* begin Given information *
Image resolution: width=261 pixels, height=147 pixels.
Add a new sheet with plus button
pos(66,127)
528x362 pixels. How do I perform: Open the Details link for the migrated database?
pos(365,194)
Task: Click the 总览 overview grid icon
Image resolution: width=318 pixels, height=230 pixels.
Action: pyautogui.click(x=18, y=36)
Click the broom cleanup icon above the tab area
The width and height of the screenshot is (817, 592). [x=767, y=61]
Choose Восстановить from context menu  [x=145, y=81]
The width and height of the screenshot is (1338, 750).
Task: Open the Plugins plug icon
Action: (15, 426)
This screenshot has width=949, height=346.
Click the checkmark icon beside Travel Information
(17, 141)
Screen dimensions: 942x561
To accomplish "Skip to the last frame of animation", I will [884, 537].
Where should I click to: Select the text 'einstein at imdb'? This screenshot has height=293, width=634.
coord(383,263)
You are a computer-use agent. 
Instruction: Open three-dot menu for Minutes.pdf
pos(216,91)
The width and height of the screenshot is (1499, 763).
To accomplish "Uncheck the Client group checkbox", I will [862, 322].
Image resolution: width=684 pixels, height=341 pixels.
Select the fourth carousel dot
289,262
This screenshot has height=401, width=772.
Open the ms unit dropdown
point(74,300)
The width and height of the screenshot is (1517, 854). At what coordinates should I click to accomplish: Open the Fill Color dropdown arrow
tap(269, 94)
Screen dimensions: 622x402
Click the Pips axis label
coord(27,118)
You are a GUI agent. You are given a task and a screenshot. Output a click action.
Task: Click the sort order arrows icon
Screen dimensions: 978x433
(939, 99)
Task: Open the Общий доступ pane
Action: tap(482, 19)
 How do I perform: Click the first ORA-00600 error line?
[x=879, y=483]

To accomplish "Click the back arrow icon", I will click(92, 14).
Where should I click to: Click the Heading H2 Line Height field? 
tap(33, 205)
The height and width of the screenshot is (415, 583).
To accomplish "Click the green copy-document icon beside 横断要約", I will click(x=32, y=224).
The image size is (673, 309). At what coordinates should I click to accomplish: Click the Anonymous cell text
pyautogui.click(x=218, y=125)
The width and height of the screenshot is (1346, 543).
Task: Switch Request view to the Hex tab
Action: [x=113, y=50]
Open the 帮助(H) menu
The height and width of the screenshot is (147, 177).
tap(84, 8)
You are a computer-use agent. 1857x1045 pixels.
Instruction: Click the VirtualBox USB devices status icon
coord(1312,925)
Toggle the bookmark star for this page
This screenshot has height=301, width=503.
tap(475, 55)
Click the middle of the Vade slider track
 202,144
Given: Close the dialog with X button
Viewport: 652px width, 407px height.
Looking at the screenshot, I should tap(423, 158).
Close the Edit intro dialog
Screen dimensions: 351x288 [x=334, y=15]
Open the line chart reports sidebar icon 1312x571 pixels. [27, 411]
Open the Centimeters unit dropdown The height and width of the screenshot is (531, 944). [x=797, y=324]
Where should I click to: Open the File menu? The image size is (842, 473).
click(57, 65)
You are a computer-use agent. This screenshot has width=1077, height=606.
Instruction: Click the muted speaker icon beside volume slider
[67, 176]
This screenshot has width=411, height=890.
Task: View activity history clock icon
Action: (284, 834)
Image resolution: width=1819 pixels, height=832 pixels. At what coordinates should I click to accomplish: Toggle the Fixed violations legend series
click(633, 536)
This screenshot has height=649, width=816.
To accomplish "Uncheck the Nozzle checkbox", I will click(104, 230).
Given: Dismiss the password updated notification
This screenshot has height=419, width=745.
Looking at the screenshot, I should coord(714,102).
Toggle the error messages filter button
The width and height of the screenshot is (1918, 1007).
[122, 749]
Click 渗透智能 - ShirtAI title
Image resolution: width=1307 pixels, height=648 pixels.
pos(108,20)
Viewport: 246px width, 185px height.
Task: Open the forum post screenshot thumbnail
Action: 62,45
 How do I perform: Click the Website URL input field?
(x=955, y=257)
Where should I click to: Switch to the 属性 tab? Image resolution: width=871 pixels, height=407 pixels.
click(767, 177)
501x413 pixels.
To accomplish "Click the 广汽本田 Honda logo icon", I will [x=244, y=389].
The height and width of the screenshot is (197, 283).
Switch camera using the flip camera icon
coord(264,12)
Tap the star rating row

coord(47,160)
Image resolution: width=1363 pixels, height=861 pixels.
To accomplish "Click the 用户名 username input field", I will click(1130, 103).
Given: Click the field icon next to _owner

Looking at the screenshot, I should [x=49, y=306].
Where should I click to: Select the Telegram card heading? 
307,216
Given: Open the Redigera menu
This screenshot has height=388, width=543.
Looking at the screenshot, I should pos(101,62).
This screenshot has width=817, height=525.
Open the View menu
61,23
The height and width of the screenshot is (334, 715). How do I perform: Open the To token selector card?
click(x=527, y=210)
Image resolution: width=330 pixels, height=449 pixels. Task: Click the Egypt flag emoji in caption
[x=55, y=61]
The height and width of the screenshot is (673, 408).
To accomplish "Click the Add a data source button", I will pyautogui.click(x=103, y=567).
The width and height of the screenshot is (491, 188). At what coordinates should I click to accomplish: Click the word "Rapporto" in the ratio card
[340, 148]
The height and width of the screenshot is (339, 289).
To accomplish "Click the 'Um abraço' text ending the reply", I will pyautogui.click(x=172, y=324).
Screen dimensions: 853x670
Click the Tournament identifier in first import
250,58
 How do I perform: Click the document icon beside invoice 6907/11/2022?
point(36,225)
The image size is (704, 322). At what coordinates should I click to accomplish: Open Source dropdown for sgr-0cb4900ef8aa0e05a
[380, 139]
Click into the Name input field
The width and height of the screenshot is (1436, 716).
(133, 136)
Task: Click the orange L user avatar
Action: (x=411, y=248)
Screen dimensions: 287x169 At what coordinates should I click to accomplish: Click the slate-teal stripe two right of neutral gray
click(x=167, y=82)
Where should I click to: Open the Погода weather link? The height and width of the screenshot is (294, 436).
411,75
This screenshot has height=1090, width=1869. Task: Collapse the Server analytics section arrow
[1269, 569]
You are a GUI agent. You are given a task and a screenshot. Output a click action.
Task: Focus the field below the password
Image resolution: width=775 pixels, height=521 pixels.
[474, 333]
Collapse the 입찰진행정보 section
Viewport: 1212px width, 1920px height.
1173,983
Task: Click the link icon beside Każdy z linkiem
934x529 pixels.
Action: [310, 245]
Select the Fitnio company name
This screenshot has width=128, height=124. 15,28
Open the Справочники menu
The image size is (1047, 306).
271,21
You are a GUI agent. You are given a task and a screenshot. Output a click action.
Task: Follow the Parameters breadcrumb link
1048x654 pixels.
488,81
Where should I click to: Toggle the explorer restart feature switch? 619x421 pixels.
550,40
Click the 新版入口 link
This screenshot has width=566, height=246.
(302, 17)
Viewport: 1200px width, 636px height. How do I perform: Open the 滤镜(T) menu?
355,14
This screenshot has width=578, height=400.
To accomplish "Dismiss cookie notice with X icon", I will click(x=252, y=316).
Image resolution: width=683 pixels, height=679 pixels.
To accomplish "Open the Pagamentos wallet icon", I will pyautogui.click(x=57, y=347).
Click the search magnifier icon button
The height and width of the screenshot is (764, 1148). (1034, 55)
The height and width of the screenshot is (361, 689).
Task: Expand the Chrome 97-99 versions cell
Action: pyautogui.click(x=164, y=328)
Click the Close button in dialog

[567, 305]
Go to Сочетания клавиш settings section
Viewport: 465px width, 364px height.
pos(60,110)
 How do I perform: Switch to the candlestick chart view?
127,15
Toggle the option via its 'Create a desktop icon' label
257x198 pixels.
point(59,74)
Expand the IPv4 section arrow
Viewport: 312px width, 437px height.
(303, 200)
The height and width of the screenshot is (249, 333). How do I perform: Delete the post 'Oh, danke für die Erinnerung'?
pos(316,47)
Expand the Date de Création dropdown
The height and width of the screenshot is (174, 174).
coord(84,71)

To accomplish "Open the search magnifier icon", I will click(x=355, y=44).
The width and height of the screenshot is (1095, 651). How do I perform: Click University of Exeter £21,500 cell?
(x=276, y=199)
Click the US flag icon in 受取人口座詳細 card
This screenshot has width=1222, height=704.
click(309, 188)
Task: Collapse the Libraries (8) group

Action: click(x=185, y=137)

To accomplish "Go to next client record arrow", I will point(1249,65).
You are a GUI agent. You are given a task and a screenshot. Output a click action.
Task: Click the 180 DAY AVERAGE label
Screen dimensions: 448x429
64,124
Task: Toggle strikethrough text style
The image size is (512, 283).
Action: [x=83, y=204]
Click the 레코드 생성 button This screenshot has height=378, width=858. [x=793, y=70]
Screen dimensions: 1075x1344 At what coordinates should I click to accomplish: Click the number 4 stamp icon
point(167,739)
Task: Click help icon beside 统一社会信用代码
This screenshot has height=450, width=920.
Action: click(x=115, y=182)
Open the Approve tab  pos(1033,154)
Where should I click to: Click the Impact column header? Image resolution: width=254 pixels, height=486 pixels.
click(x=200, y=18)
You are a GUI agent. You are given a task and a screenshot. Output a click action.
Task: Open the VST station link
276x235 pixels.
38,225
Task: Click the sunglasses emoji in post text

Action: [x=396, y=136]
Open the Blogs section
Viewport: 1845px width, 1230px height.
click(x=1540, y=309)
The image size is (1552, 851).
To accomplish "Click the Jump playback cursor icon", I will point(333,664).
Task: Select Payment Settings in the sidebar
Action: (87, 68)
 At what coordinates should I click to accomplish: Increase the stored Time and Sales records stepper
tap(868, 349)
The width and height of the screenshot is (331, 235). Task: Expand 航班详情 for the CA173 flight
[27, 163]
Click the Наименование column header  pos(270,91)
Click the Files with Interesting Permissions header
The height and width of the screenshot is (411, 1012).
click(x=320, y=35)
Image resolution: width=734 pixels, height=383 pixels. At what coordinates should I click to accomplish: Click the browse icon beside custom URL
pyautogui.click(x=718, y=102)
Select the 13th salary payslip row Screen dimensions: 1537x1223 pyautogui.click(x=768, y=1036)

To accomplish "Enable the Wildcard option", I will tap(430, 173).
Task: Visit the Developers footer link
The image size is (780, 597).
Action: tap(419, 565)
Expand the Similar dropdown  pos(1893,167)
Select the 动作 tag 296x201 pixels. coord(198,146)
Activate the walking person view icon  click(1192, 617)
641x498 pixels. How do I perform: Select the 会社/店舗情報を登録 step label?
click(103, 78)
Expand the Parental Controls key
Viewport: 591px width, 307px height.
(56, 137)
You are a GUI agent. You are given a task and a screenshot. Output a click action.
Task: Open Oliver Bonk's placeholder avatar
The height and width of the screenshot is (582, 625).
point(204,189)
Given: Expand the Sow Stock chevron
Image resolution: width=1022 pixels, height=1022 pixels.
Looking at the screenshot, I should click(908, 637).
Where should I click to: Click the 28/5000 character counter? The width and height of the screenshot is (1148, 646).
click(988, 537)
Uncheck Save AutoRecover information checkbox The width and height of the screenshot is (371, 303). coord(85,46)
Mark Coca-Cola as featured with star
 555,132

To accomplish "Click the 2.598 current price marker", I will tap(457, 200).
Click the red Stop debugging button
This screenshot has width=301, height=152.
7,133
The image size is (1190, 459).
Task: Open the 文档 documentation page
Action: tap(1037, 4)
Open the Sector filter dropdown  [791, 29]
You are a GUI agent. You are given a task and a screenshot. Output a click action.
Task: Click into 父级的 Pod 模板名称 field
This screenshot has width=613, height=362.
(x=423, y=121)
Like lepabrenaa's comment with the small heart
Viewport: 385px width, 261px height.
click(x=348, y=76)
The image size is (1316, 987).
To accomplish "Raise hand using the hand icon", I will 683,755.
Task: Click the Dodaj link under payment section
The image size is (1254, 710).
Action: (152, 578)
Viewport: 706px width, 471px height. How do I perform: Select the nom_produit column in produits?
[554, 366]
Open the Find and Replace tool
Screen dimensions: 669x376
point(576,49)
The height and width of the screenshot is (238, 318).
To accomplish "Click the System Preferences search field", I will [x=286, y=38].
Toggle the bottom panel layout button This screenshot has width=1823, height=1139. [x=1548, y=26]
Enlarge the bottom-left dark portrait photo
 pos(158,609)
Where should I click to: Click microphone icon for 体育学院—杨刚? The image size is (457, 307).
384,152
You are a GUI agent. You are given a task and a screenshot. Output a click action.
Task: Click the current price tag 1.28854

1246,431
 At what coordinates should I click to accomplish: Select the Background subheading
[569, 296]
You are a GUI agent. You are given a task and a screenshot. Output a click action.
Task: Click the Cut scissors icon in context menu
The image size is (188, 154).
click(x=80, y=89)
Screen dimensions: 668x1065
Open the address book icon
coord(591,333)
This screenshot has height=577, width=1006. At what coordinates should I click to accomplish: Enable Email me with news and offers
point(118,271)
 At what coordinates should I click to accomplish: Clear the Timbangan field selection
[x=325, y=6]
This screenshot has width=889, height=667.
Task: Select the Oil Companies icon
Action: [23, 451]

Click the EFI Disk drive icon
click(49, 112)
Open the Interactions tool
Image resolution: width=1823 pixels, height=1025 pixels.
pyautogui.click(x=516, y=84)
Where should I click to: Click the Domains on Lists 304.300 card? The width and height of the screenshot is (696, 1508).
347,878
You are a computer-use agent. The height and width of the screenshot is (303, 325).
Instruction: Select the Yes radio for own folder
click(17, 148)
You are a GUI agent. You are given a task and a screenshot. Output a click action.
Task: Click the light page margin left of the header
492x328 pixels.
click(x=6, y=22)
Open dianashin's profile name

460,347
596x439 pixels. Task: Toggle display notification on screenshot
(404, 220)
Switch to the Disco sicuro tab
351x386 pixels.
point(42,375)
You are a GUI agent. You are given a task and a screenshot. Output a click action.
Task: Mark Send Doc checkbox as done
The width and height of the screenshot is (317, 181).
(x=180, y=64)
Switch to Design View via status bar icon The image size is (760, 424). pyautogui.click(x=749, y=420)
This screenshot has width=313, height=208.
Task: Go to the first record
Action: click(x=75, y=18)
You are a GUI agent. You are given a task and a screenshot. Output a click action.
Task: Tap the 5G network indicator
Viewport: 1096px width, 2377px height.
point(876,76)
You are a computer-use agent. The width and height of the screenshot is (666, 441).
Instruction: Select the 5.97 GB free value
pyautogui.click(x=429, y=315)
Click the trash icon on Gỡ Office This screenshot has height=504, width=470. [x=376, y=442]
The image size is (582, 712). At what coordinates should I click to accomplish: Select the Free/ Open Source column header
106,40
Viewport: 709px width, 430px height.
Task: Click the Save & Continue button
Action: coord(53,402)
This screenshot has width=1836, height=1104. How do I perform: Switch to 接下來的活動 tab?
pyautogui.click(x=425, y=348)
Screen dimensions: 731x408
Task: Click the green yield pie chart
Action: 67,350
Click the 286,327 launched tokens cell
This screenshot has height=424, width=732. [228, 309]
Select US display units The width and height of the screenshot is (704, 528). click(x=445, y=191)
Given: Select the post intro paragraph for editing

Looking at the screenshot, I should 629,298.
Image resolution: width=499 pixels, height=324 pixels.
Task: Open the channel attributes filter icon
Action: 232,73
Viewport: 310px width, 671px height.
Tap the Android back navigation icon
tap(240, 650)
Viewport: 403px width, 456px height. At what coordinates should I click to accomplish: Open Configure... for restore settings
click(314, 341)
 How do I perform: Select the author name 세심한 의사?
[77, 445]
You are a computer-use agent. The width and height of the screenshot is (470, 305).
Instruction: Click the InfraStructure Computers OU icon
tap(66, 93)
* end Given information *
• _Request_: Repeat the listing verbatim from the line containing "Image resolution: width=1819" to the line containing "(x=955, y=257)", including both of those lines.

• _Output of the exercise_:
Image resolution: width=1819 pixels, height=832 pixels. At what coordinates should I click to accomplish: Toggle the Fixed violations legend series
click(633, 536)
This screenshot has height=649, width=816.
To accomplish "Uncheck the Nozzle checkbox", I will click(104, 230).
Given: Dismiss the password updated notification
This screenshot has height=419, width=745.
Looking at the screenshot, I should coord(714,102).
Toggle the error messages filter button
The width and height of the screenshot is (1918, 1007).
[122, 749]
Click 渗透智能 - ShirtAI title
Image resolution: width=1307 pixels, height=648 pixels.
pos(108,20)
Viewport: 246px width, 185px height.
Task: Open the forum post screenshot thumbnail
Action: 62,45
 How do I perform: Click the Website URL input field?
(x=955, y=257)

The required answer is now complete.